Vermutungen sind: der Geruch des Körperschweißes verändert sich, Muskelzittern zeigt sich und die leichten Verhaltensänderungen können Hunde als gute Beobachter von Körpersprache wahrscheinlich auch sehr schnell bemerken.

Bei einer starken Überzuckerung entsteht Azeton (Geruch wie bei Nagellack), das über die Atemluft ausgeschieden wird. Das können auch Menschen mit einem guten Geruchssinn feststellen.

Die Unterzuckerung geht leider nicht mit so deutlichen (für uns Menschen wahrnehmbaren) Geruchsveränderungen einher. Es ist unumstritten, dass Hunde Veränderungen im Geruch viel schneller und intensiver wahrnehen können (man denke nur an Drogen- oder Srengstoffspürhunde).

Vor allem nachts können Hunde bei alleinstehenden Diabetikern mit einer normalerweise sehr guten Wahrnehmung ihres Blutzucker-Status oder bei Kindern die Lebensqualität erhöhen, weil Ängste genommen werden, die Unterzuckerung nachts nicht zu bemerkenn. Und weil Eltern mal wieder durchschlafen können.
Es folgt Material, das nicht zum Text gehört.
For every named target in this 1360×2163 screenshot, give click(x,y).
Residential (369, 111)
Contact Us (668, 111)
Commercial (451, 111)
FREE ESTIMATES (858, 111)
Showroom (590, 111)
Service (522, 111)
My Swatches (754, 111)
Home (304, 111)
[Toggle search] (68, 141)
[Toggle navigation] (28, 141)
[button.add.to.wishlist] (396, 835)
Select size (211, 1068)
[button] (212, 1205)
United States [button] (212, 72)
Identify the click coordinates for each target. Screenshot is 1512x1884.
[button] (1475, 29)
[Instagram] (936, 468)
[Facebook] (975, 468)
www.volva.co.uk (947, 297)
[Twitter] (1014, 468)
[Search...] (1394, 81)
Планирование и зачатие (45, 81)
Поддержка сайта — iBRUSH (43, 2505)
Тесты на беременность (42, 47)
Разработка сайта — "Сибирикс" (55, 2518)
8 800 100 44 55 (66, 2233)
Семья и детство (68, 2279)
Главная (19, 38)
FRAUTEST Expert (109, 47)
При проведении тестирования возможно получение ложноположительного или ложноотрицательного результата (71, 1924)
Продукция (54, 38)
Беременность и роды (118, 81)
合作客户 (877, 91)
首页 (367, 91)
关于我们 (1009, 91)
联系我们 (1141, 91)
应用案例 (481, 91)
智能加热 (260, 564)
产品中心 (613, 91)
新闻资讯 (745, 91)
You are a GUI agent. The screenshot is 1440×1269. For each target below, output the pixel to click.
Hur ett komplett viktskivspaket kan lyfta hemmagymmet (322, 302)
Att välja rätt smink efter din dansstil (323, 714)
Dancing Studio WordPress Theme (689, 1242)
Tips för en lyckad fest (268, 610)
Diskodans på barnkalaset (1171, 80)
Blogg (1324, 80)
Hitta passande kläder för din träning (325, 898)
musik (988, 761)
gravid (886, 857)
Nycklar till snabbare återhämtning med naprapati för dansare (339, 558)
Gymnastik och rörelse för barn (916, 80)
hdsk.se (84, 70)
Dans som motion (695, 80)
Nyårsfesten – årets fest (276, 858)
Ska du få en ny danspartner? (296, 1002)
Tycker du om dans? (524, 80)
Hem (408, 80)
Sind es im Schlaf vielleicht sogar Automatismen (z.B. plötzliches Greifen und Schmatzen), die durch die Beeinflussung des zentralen Nervensystems hervorgerufen werden können, die der Hund bemerkt? Da gibt es noch viel zu forschen.

Was unter wissenschafltich akzeptierten Bedingungen( oje, mit Hunden im Krankenhaus) nicht einfach werden wird.